* begin Excerpt provided *
Convegno di studi: Ricerca scientifica, monopoli della conoscenza e Digital Humanities – Rome

As part of my Open Access Week 2018 activities, I will be doing an express trip to Rome on Wednesday 24th October 2018 to participate in the following event:

Convegno di studi  

Ricerca scientifica, monopoli della conoscenza e Digital Humanities. Prospettive critiche dall’Europa del Sud

La investigación científca, los monopolios del conocimiento y Humanidades Digitales. Perspectivas críticas desde el Sur de Europa

Università Roma Tre, 24-25 ottobre 2018

http://scienzepolitiche.uniroma3.it/blog/archives/21635

I also added the event to the Open Access Week 2018 events listing: http://www.openaccessweek.org/events/ricerca-scientifica-monopoli-della-conoscenza-e-digital

Twitter hashtag for the event: #DHPIIGS18

La investigación científca, los monopolios del conocimiento y Humanidades Digitales. Perspectivas críticas desde el Sur de Europa; poster en español
La investigación científca, los monopolios del conocimiento y Humanidades Digitales. Perspectivas críticas desde el Sur de Europa; poster en español

 

I am looking forward to being at Roma Tre again.
* end Excerpt provided *
* begin Stored records *
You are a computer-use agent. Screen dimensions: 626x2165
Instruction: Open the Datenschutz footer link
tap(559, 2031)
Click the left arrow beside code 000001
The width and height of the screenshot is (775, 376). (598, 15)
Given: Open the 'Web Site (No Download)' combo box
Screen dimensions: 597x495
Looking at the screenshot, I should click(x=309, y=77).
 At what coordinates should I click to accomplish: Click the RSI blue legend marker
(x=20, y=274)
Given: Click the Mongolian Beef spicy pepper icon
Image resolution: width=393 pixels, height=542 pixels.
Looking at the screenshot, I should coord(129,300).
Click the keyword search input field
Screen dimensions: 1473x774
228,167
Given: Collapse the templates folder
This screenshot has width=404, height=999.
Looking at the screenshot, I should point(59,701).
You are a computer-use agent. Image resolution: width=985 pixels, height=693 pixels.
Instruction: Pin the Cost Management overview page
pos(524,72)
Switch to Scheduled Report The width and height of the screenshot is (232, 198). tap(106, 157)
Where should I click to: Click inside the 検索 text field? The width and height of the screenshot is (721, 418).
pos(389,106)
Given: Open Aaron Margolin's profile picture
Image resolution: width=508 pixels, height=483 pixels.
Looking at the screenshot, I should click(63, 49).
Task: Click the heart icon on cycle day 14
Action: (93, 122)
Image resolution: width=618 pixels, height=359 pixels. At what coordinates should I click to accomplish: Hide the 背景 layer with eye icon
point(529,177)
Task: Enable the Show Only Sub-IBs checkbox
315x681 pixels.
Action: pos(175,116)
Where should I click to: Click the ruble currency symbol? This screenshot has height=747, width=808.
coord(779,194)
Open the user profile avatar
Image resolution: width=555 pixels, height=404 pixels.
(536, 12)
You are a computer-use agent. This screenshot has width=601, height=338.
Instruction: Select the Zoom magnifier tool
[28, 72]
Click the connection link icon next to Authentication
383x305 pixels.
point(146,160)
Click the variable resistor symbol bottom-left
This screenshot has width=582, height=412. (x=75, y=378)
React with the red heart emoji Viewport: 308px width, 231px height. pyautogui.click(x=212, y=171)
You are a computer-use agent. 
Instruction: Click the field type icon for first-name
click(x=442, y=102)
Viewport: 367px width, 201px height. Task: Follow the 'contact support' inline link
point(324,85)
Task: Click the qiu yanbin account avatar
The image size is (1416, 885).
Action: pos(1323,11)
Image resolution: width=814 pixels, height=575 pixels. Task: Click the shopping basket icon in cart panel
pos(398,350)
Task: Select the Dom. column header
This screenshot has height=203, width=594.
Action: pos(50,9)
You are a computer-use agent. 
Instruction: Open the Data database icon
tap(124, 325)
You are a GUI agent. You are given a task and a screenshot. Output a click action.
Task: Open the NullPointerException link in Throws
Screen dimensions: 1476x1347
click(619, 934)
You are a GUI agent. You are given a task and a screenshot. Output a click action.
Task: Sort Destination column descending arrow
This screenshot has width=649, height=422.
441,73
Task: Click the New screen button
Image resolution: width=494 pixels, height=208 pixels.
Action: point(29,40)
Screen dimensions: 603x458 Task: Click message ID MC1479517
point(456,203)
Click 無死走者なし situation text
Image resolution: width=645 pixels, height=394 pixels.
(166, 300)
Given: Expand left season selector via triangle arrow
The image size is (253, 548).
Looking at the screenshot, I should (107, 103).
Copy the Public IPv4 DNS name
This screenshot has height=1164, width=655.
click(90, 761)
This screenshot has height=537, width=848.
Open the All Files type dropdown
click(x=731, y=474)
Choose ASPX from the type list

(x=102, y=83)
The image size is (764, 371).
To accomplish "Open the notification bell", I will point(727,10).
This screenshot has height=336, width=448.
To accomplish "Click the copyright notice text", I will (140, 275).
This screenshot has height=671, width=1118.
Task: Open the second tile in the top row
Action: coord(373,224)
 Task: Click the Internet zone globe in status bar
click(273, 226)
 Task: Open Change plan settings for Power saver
* end Stored records *
Your goal
Repeat word for word the passage from the post about the Rome conference above, starting at "Università Roma Tre, 24-25" and ending at "Roma Tre again.".

Completed task
Università Roma Tre, 24-25 ottobre 2018

http://scienzepolitiche.uniroma3.it/blog/archives/21635

I also added the event to the Open Access Week 2018 events listing: http://www.openaccessweek.org/events/ricerca-scientifica-monopoli-della-conoscenza-e-digital

Twitter hashtag for the event: #DHPIIGS18

La investigación científca, los monopolios del conocimiento y Humanidades Digitales. Perspectivas críticas desde el Sur de Europa; poster en español
La investigación científca, los monopolios del conocimiento y Humanidades Digitales. Perspectivas críticas desde el Sur de Europa; poster en español

 

I am looking forward to being at Roma Tre again.